Section+2.5+Two+Quantitative+Variables+Scatterplot+and+Correlation+%28Student+Version%29
SECTION 2.5: Two Quantitative Variables - Scatterplot and Correlation
Key Concepts
Two Quantitative Variables: These involve two numerical datasets that can be analyzed for relationships.
Visualization: Achieved through a scatterplot, representing data points for two variables.
Summary Statistic: The correlation coefficient quantifies the strength and direction of the relationship between the variables.
Associations Between Variables
Positive Association:
One variable's increase corresponds with an increase in the other variable.
Negative Association:
One variable's increase corresponds with a decrease in the other variable.
No Association:
Variables do not provide predictive information about each other.

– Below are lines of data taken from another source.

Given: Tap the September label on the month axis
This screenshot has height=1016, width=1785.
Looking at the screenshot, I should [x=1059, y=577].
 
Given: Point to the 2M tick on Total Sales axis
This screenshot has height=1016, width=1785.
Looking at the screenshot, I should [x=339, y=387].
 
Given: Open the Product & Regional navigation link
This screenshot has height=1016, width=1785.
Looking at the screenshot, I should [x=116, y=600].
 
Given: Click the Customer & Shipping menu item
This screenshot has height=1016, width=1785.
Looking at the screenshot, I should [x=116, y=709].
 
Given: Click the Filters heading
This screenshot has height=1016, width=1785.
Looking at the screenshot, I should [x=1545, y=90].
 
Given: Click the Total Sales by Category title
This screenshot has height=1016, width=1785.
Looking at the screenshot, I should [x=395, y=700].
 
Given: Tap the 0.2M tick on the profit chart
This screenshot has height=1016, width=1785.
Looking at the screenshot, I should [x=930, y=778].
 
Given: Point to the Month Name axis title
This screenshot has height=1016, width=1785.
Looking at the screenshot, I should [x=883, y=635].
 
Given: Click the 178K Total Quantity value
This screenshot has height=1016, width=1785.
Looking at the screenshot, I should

Examples of Expected Associations
Key Examples:
Fertilizer and Crop Yield: Expect a positive association.
Cigarettes and Lung Capacity: Expect a negative association.
Tire Tread and Miles Driven: Expect a negative association.
Scatterplots
Definition: A graph illustrating the relationship between two quantitative variables, plotting paired data as points.
Axes:
Explanatory variable on the horizontal axis (X-axis).
Response variable on the vertical axis (Y-axis).
Example Creating a Scatterplot (Example 2)
Data Table:
X: 5, 1, 7, 3, 8
Y: 0, 1, 4, 2, 7
Procedure:
Use StatKey to produce a scatterplot by inputting paired data.
Correlation Measurement
Correlation: Measures the strength and direction of linear relationships between two quantitative variables.
Notation:
Sample correlation is denoted by r.
Population correlation is denoted by ρ (rho).
Range of Correlation:
The value of r falls between -1 and 1.
Significance:
Positive Correlation: r > 0
Negative Correlation: r < 0
No Linear Association: r ≈ 0
A value closer to ±1 denotes a stronger association.
Examples of Calculating Correlation
Example 3:
Given variables from Example 2, calculate correlation using StatKey.
Example 4:
Visualize scatter plot for Cars99 and determine correlation proximity to given options.
Example 5:
Analyze scatter plot with Fuel Capacity data; determine correlation proximity.
Understanding Correlation in Context (Example 6)
Context: Investigate relationship between rebounds and free throw percentage in NBA.
Direction of Association: Assess whether this relationship is positive or negative.
Correlation Value Estimate: Guess possible correlation value based on visual representation.
Impossible Values for Correlation: Identify values such as greater than 1 or less than -1 as invalid for correlation.
Impact of Outliers on Correlation
Effect of Outliers: Outliers can significantly distort the calculated correlation.
Visualization: Always plot data, and analyze the scatterplot pre- and post-outlier removal.